**Page excerpt**

────────

/whisper-word-ts-csv

Basic script to create transcriptions with word-level timestamps using OpenAI's Whisper and save them to csv.

Primary LanguagePythonApache License 2.0Apache-2.0

Whisper Word Timestamps

This repository contains a Python script that uses OpenAI's Whisper ASR system to transcribe audio files and provide word-level timestamps. The script is designed to be flexible and allows you to choose from different Whisper models, specify the language of the audio, and set the maximum duration of the audio file. This project is largely based on the Hugging Face Space by Matthijs and is modified to output a CSV file with words and timestamps.

Table of Contents

Installation

To use this script, you need to have Python installed on your system. The script also depends on several Python libraries, which are listed in the requirements.txt file.

Here are the steps to install the necessary dependencies:

  1. Clone the repository:
git clone https://github.com/sbene97/whisper-word-ts-csv.git
  1. Navigate to the cloned repository:
cd whisper-word-ts-csv
  1. Create a new Python virtual environment:
python -m venv env
  1. Activate the virtual environment:
  • On Windows:
.\env\Scripts\activate
  • On Unix or MacOS:
source env/bin/activate
  1. Install the dependencies from the requirements.txt file:
pip install -r requirements.txt

Usage

You can run the script from the command line using the following syntax:

python main.py --audio <path/to/audio> --language <language> --length <length> --model <model>

Here's what each argument does:

  • --audio: Specifies the path to the audio file you want to transcribe.

────────

**Exercise data**
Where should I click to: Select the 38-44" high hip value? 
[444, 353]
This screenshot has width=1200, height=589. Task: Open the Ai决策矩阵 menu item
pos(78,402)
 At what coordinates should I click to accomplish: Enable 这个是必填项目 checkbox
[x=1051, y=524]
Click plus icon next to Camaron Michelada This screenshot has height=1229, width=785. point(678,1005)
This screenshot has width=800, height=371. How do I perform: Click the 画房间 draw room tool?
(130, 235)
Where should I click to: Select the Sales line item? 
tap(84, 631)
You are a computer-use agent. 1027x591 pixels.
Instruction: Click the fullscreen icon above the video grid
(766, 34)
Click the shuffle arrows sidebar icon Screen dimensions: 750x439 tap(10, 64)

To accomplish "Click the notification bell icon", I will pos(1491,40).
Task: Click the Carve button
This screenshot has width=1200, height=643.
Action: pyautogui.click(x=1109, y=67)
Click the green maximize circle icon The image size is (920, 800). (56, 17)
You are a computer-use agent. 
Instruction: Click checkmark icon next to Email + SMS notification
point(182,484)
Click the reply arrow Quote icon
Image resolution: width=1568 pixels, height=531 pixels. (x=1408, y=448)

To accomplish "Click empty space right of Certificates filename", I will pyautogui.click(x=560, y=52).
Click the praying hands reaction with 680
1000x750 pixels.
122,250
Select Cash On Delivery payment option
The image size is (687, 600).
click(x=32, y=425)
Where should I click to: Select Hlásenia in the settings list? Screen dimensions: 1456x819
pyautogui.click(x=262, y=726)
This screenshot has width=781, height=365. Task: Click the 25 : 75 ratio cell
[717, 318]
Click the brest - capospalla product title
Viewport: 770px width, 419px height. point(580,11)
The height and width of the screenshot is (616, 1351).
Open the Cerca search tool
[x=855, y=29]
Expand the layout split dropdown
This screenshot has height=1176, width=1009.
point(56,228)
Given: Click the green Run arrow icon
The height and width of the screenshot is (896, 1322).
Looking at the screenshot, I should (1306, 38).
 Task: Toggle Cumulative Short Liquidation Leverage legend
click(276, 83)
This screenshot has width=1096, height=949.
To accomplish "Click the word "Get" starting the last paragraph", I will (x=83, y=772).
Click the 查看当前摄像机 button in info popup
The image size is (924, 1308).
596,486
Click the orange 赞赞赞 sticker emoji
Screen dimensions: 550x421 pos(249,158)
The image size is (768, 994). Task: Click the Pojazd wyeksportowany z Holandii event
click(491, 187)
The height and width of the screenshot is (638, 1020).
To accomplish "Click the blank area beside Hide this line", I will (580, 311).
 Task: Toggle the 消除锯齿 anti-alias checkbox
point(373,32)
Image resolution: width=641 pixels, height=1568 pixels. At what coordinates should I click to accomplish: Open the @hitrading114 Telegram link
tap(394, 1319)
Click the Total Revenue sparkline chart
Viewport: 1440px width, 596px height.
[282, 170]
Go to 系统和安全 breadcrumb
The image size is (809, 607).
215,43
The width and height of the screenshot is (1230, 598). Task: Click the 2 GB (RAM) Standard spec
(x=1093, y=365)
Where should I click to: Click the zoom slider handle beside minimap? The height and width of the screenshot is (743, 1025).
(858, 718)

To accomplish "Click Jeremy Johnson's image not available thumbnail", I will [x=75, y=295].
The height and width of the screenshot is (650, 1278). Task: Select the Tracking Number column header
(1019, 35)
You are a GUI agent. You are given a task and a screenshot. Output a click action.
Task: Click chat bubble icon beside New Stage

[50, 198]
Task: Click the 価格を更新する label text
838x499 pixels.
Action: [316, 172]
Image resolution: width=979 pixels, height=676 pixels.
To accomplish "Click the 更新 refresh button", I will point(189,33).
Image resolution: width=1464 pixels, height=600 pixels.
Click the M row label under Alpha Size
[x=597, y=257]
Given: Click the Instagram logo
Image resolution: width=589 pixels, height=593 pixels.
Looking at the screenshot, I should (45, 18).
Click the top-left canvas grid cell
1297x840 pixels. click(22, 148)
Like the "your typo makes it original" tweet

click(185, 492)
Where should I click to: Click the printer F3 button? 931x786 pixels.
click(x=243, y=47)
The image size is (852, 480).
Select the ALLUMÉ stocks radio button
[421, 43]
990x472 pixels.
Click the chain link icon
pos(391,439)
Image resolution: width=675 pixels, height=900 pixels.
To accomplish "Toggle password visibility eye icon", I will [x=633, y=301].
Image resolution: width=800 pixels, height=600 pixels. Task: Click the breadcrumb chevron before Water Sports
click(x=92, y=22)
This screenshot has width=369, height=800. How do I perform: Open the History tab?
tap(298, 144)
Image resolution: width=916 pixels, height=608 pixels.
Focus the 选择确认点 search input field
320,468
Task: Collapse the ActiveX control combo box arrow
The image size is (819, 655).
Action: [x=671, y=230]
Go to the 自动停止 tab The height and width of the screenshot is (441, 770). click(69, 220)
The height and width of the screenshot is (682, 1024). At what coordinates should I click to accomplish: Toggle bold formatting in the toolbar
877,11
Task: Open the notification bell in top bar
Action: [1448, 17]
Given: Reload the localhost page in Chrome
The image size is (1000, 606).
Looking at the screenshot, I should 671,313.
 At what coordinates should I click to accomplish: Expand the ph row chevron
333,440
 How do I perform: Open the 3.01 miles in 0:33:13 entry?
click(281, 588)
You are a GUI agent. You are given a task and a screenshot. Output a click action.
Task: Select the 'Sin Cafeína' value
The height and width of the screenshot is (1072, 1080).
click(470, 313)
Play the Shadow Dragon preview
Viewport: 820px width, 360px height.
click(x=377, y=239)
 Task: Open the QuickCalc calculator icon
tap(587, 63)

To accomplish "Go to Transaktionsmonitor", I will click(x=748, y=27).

────────

**Problems to work on**
1. List every command-line argument that the usage syntax on the Whisper Word Timestamps page gives for main.py.
2. Resume the Whisper Word Timestamps page right after its last line, the one describing --audio.
The items play no part in this work.

**Results for the exercise**
1. --audio, --language, --length, --model

2.
  • --language: Specifies the language of the audio. The default is English.
  • --length: Specifies the length of the audio file in seconds.
  • --model: Specifies the Whisper model to use. Options include 'tiny', 'base', 'small', 'medium', and 'large'. The default is 'small'.

Configuration

You can configure the script by modifying the following variables at the top of the script (or by passing arguments, see above):

  • model: The Whisper model to use. Options include 'tiny', 'base', 'small', 'medium', and 'large'. The default is 'small'.
  • max_duration: The maximum duration of the audio file in seconds. The default is 600.
  • rows_out: The number of rows to print in the output DataFrame for quick inspection. The default is 30.
  • language: The languag of the audio file.

Contributing

Contributions are welcome! Please feel free to submit a pull request.

License

This project is licensed under the terms of the Apache 2.0 license.